Le tri des patients a déjà commencé
puisque des déprogrammations médicales et chirurgicales importantes
nous ont déjà été imposées et que nous savons pertinemment que
celles-ci sont associées à des pertes de chances et des non-accès
aux soins pour certains patients. Ces déprogrammations vont devoir
s’intensifier dans les jours qui viennent, n’épargnant bientôt plus
que les urgences vitales. Depuis plusieurs jours, nous sommes déjà
contraints de peser soigneusement les indications de certaines
techniques de recours exceptionnel comme l’assistance circulatoire.
Nous, médecins impliqués dans la
prise en charge des victimes graves de la pandémie, affirmons que
nous serons présents auprès de tous les patients et de leurs
familles pour les prendre en charge quelles que soient les
difficultés de nos conditions d’exercice car c’est notre mission.
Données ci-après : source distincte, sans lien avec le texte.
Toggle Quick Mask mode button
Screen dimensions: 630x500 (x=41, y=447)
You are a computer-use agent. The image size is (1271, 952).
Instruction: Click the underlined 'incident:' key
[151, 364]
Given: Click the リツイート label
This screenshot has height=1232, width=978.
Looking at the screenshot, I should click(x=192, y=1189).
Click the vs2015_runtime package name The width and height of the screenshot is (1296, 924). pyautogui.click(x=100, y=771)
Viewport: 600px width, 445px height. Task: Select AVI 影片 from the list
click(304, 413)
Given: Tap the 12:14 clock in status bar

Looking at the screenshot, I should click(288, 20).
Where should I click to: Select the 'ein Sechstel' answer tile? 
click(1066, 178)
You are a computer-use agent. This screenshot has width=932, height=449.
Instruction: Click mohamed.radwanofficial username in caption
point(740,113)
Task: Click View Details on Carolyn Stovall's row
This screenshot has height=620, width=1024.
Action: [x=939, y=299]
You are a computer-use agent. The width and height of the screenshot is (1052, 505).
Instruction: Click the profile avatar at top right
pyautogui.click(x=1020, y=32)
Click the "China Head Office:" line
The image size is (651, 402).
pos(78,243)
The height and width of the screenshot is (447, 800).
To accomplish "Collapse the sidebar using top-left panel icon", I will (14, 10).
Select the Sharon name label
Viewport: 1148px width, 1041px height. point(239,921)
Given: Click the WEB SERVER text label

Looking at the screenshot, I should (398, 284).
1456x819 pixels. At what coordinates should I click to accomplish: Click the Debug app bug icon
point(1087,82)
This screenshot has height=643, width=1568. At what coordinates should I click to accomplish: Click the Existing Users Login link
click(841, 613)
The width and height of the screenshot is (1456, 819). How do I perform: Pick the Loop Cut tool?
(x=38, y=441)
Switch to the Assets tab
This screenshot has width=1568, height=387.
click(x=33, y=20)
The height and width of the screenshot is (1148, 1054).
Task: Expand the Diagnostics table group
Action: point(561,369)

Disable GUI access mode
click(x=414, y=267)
Nous savons pouvoir compter sur la mobilisation sans faille de
l’ensemble des soignants quelle que soit leur lassitude et malgré
des conditions d’exercice qu’ils n’imaginaient pas connaître un
jour. Nous ne pouvons rester silencieux sans trahir le serment
d’Hippocrate que nous avons fait un jour.
Les signataires :
Bruno Riou, directeur médical de crise
(DMC) de l’Assistance Publique-Hôpitaux de Paris (AP-HP) , Frédéric
Adnet, Alain Cariou, Marie-Pierre Dilly, Jacques Duranteau, Olivier
Langeron, Jennifer Sobotka, DMC de groupe hospitalier
(AP-HP), Élisabeth Balladur, Sébastien Beaune, Anne
Bourgarit-Durand, Olivier Corcos, Bruno Crestani, Benjamin Davido,
Pierre Deblois, Olivier Drunat, Albert Faye, Renato Fior, Pierre
Frange, Hélène Goulet, Anne-Sophie Grancher, Bérangère Gruwez,
Emmanuel Guérot, Magali Guichardon, Olivier Hanon, Nicolas Javaud,
Nadia Ladjouzi, Thibault Lecarpentier, Jean-Laurent Le Quintrec,
Galdric Orvoen, Éric Pautas, Benoît Plaud, Pierre-Alexis Raynal,
Éric Revue, Véronique Simha, Brigitte Soudrie, Dominique Thabut,
Samir Tine, Jean Vidal, DMC de site (AP-HP), Hawa Keita-Meyer,
présidente de la Collégiale d’anesthésie-réanimation
d’Île-de-France, Dominique Pateron, président de la Collégiale
AP-HP des urgentistes, Antoine Vieillard-Baron, Président de la
Collégiale de médecine intensive et réanimation d’Île-de-France.